All this celebratory talk of Obama and how great he will be for Africa; a tad early to celebrate. I hated Bush and am no Republican supporter and I am glad Obama won the election, but I can see no reason why we in Africa should think another Democrat would be great for Africa.

We should never forget that Rwanda’s genocide happened under Clinton’s watch where the USA refused to acknowledge the genocide and hampered peace-keeping through gross charges for armored troop transport. Even Clinton later admitted to mistakes and lamented doing nothing. The USA will do as it does for its benefit regardless of the race of its president. Obama’s “blackness” will not influence his policies towards Africa and to argue it will is a crude form of racialisation. Just because he is black does not mean he has a substantive connection to Africa or will do anything exceptional for the continent.

I can’t help but feel that everybody is so caught up in this historic moment (and it is) that they have gone a little over board. He is no Mandela as other blogs here have inferred or outright stated and will hardly impact on American foreign policy in meaningful ways. Israel will continue to dodge UN resolutions, Iraq will remain a mess, foreign aid to Africa will decrease in light of the global economic slowdown, and USA administration’s arrogance and assumptions of their own nation-state’s superiority will continue unabated into the future.
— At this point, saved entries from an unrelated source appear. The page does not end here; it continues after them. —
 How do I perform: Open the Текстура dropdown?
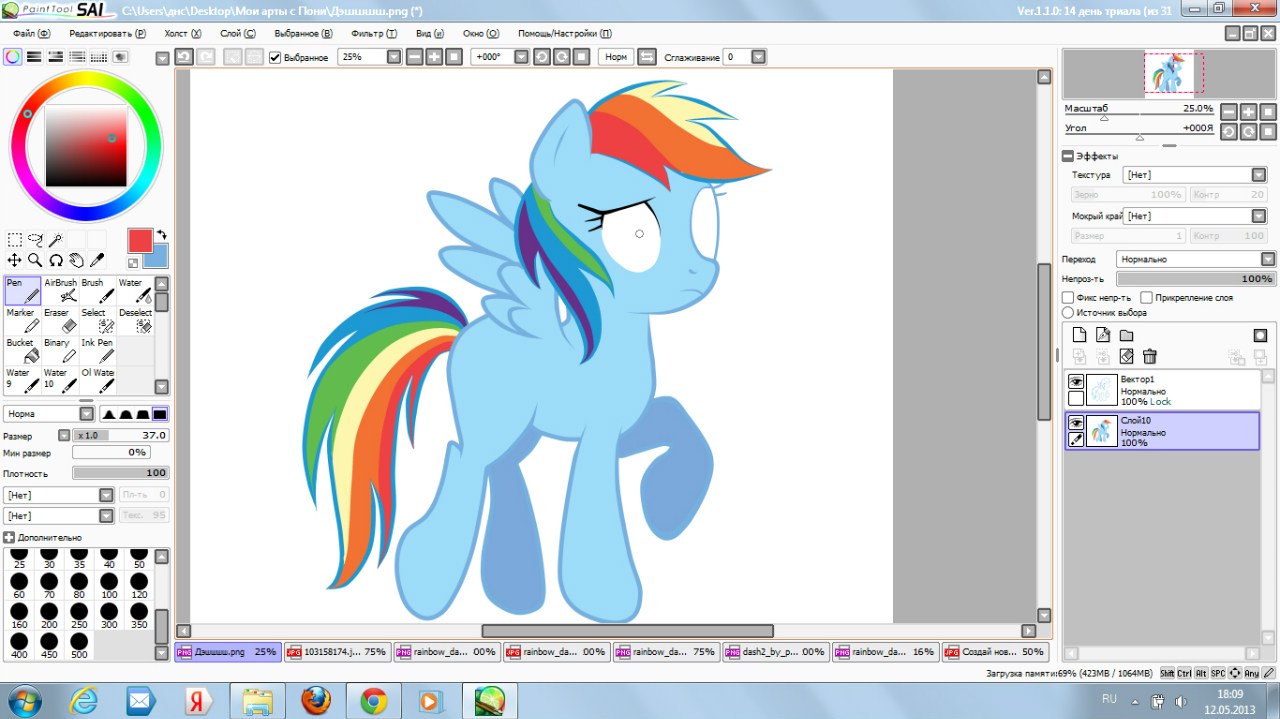1194,175
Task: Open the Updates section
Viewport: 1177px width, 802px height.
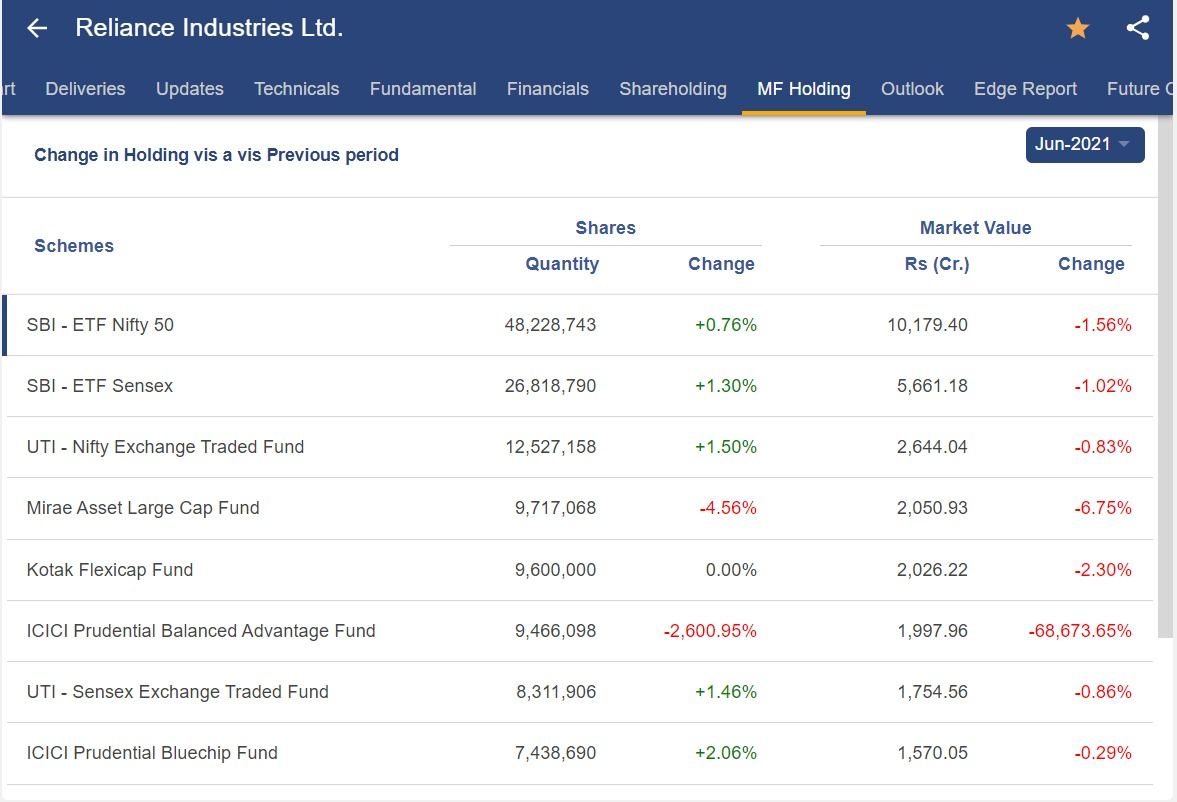Action: pyautogui.click(x=189, y=89)
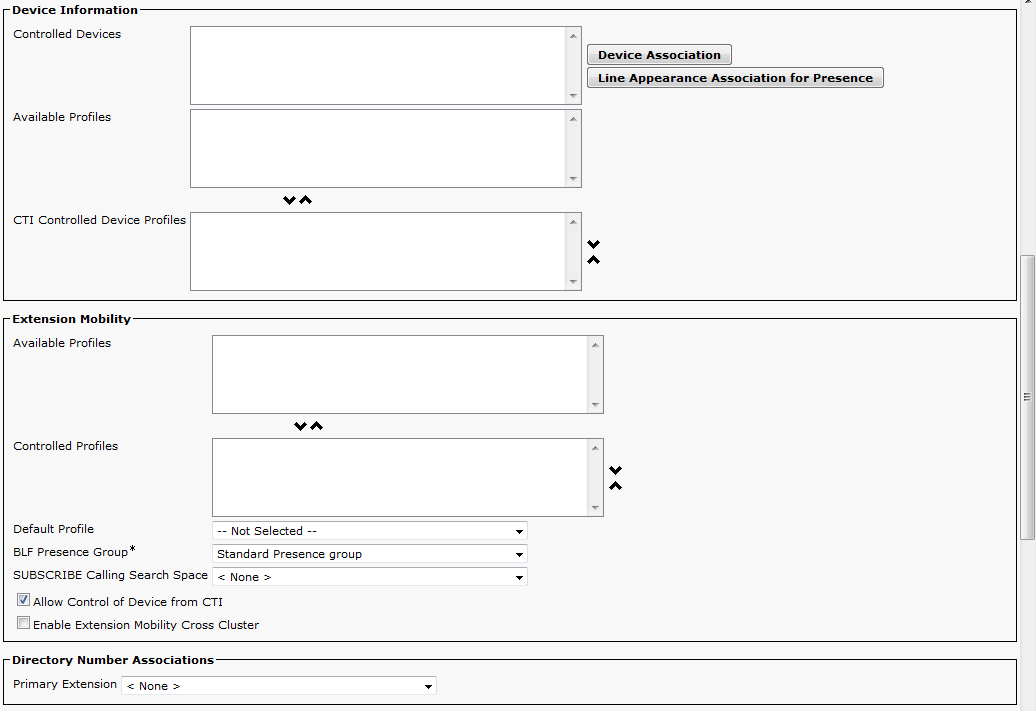Click up arrow right of Controlled Profiles list
The width and height of the screenshot is (1036, 711).
(x=616, y=486)
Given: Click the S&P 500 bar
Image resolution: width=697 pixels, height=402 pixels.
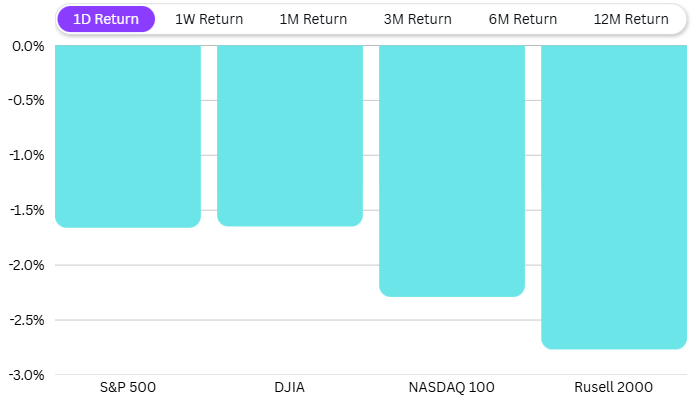Looking at the screenshot, I should [x=128, y=136].

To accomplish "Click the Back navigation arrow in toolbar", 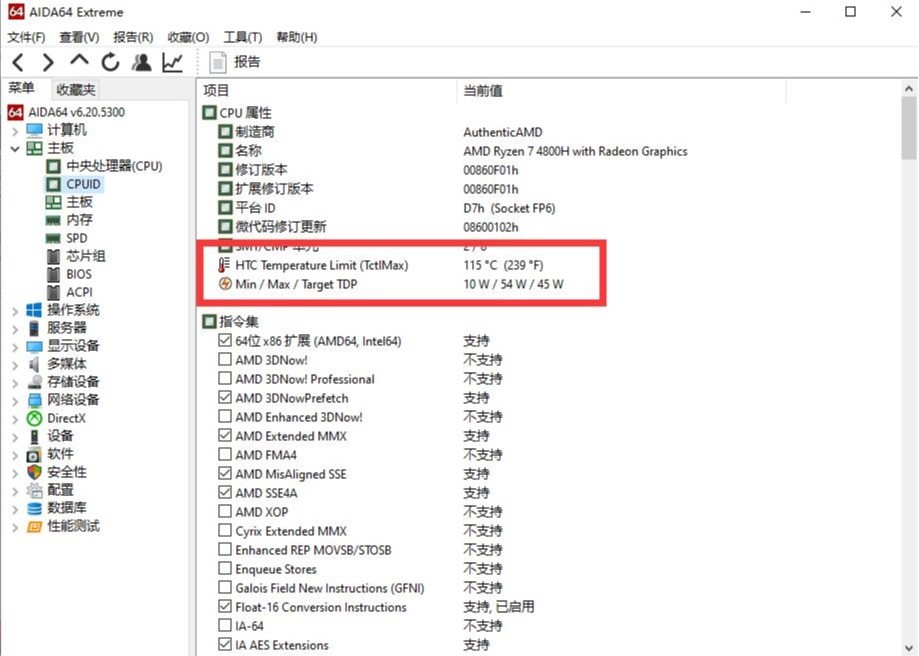I will point(18,62).
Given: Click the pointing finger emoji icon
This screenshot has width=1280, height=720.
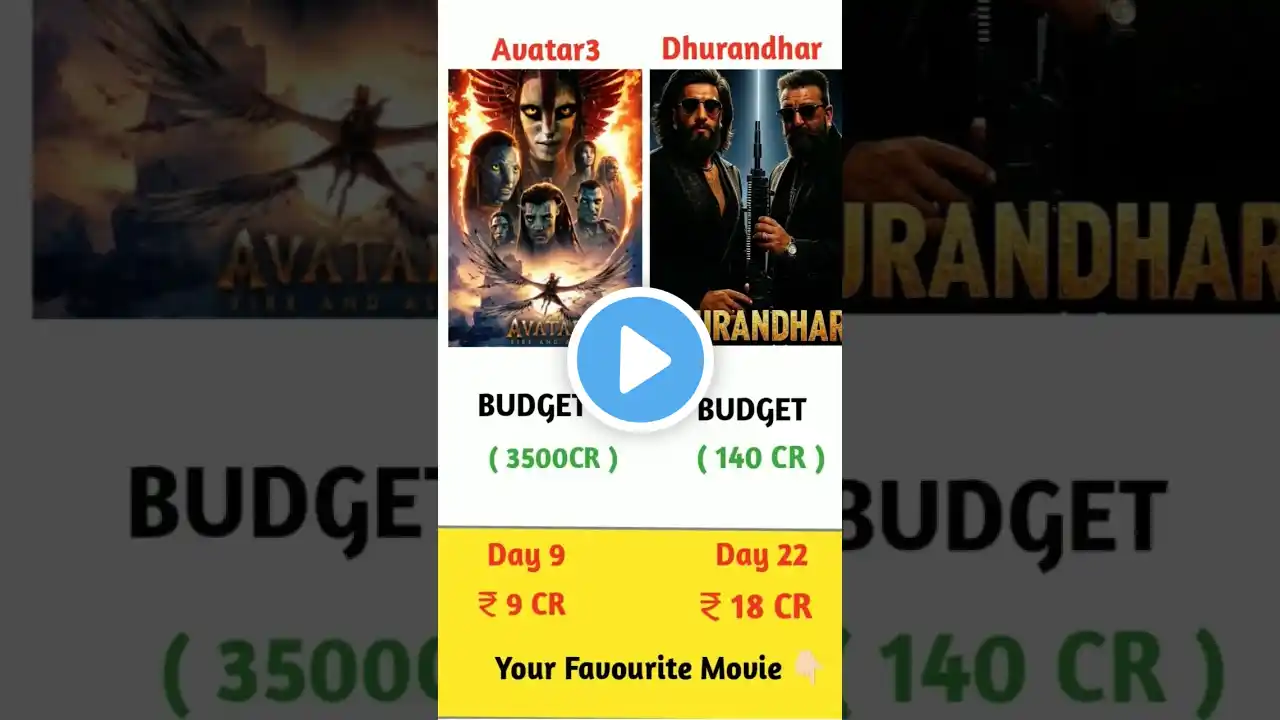Looking at the screenshot, I should (808, 668).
On a domestic front, Obama is no lefty (despite McCain’s campaign claims). His campaign may have garnered money from the “ordinary people” as stated, but he owes much more to corporate America than people acknowledge. And let’s be honest, despite his skin colour blacks in America will remain by and large marginalised, poorer than the average and their lot will hardly change. In fact his election may add fuel to the fire of those advocating for the end of affirmative action in the USA. The American healthcare system is and will remain expensive and out of reach for many as will decent free education.

I am certain that the USA is a better place with Obama at the helm. I am excited for the future of the USA, but I do couch it in cautionary tones. The American political system is one of the most difficult to institute new policy and for the president to make sweeping changes. Even as he promises change, he is mired in an inefficient political system with some very powerful lobby groups arrayed against changes he wishes to make.
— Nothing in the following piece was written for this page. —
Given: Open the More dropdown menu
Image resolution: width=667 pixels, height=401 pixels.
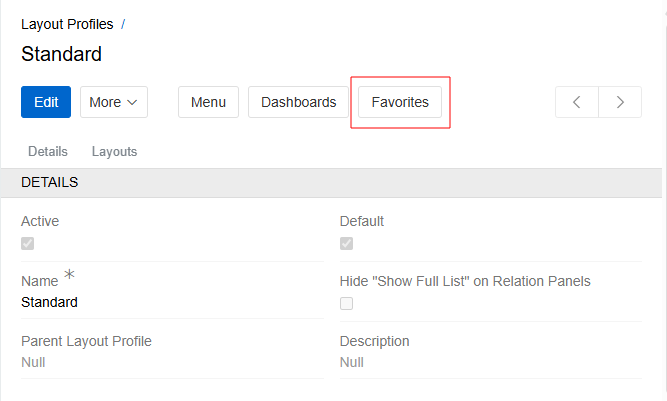Looking at the screenshot, I should point(114,102).
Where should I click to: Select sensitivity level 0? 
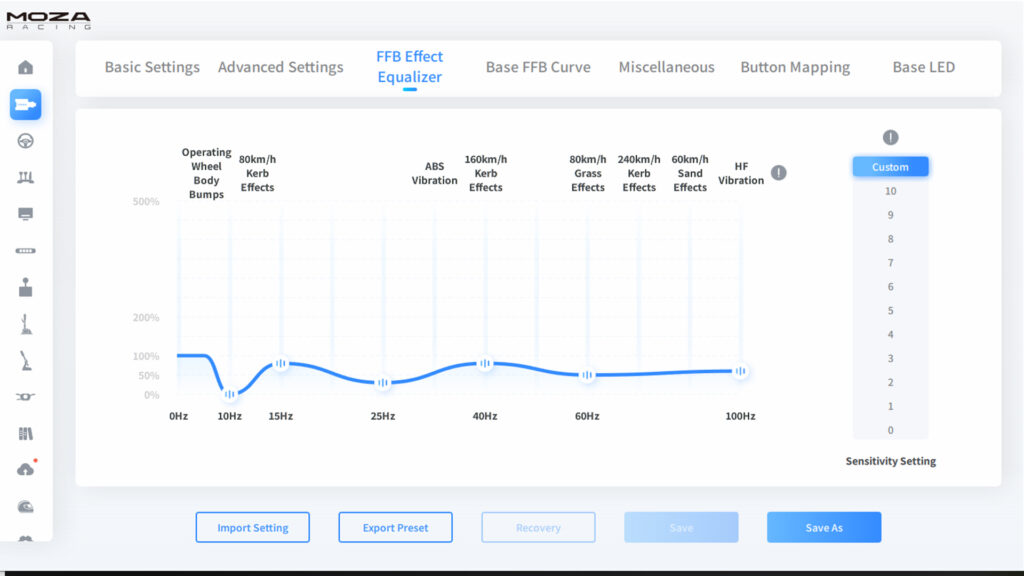889,430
Let’s watch what he does, hold him to his promises, but don’t hold our breath. And let’s hope he makes history for more reasons that just being black.
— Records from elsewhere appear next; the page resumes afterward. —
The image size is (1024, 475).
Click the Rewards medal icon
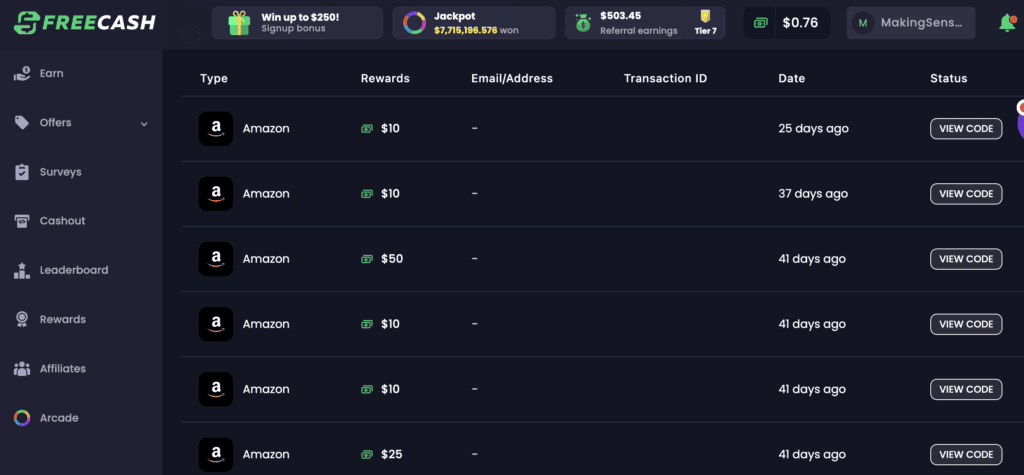pyautogui.click(x=21, y=319)
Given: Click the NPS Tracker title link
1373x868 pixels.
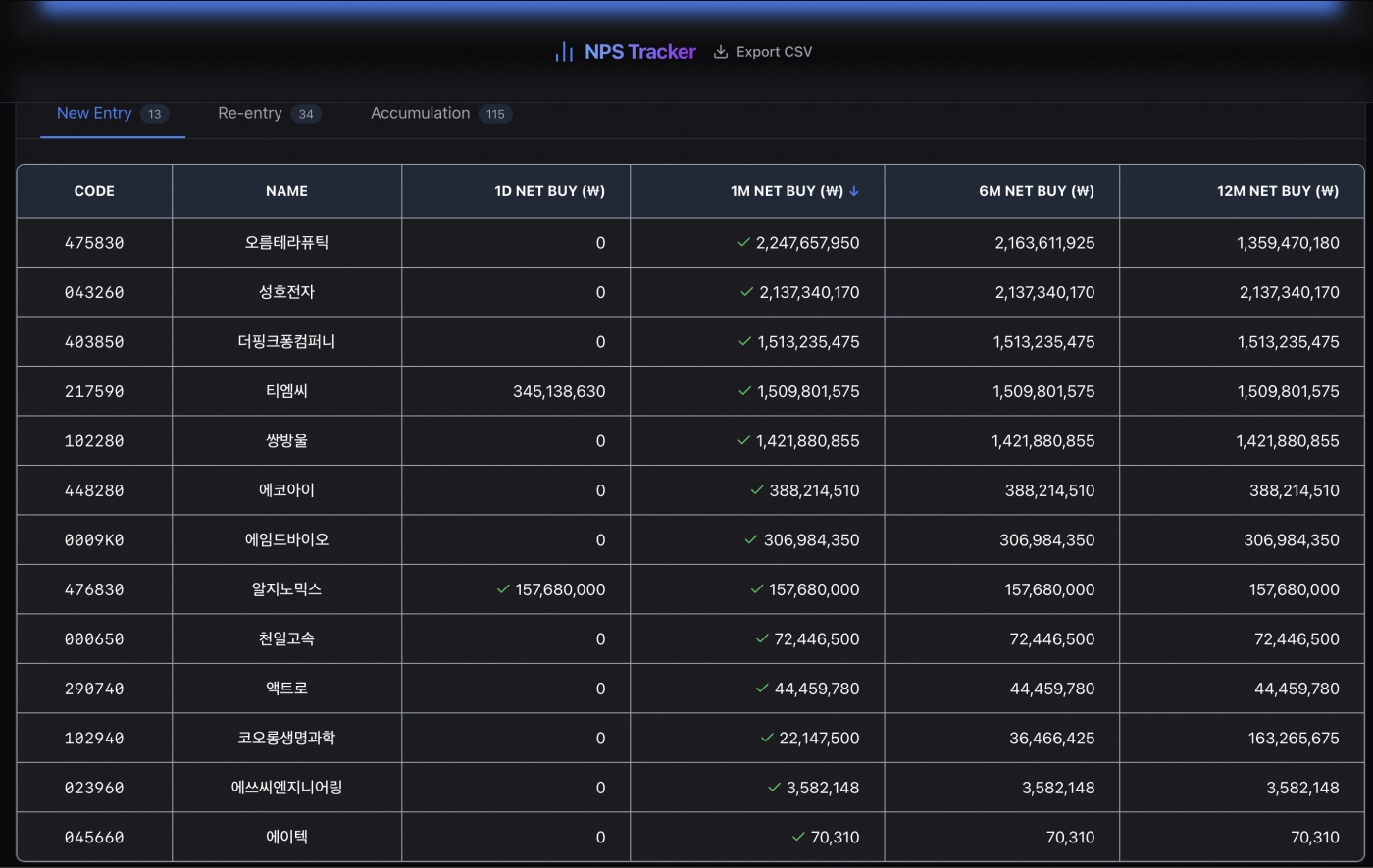Looking at the screenshot, I should (639, 52).
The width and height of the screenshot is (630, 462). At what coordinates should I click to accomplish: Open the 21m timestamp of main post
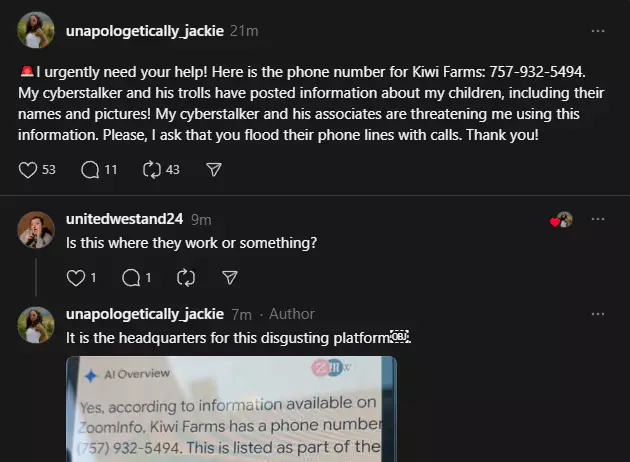(244, 31)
  • I have returned to South Africa. I now teach Economic History and Development Studies at the University of KwaZulu-Natal. I am happy to be back after a couple years away. I had been teaching anthropology at a Canadian University, but Africa called and I returned.


  1. Lyndall Beddy Lyndall Beddy 11 November 2008

    “…racism is alive and well WITHIN Africa. In the mid-1980s, the largely Arab and Berber government of Mauritania expelled thousands of dark-skinned Sengalese workers and traders…Fifteen years later, the same government refused to accept a resident representative from the World Bank because he was black…Elsewhere on the continent, in Sudan and other countries, slavery and forced labour survive to this day…The Hutu slaughter of 800,000 Tsutsis in 800 days in 1994 was not the fault of the international community…Instead it was the product of decades of imagined and real slights. Western influence, including a century of missionary activity, were powerless in the face of ethnic hatred. The forces at work were larger than Christianity…Peacekeeping forces might have saved some lives in Rwanda, but they would not have altered the basic equation. This is not mere opinion; it is borne out by subsequent events…..a new war soon emerged in Central Africa, provoked in part by the overflow of ethnic hostilities in Rwanda. Almost four million people have since died from fighting or famine in that struggle.”

    “The Trouble With Africa” by Robert Calderisi (pg 94/95)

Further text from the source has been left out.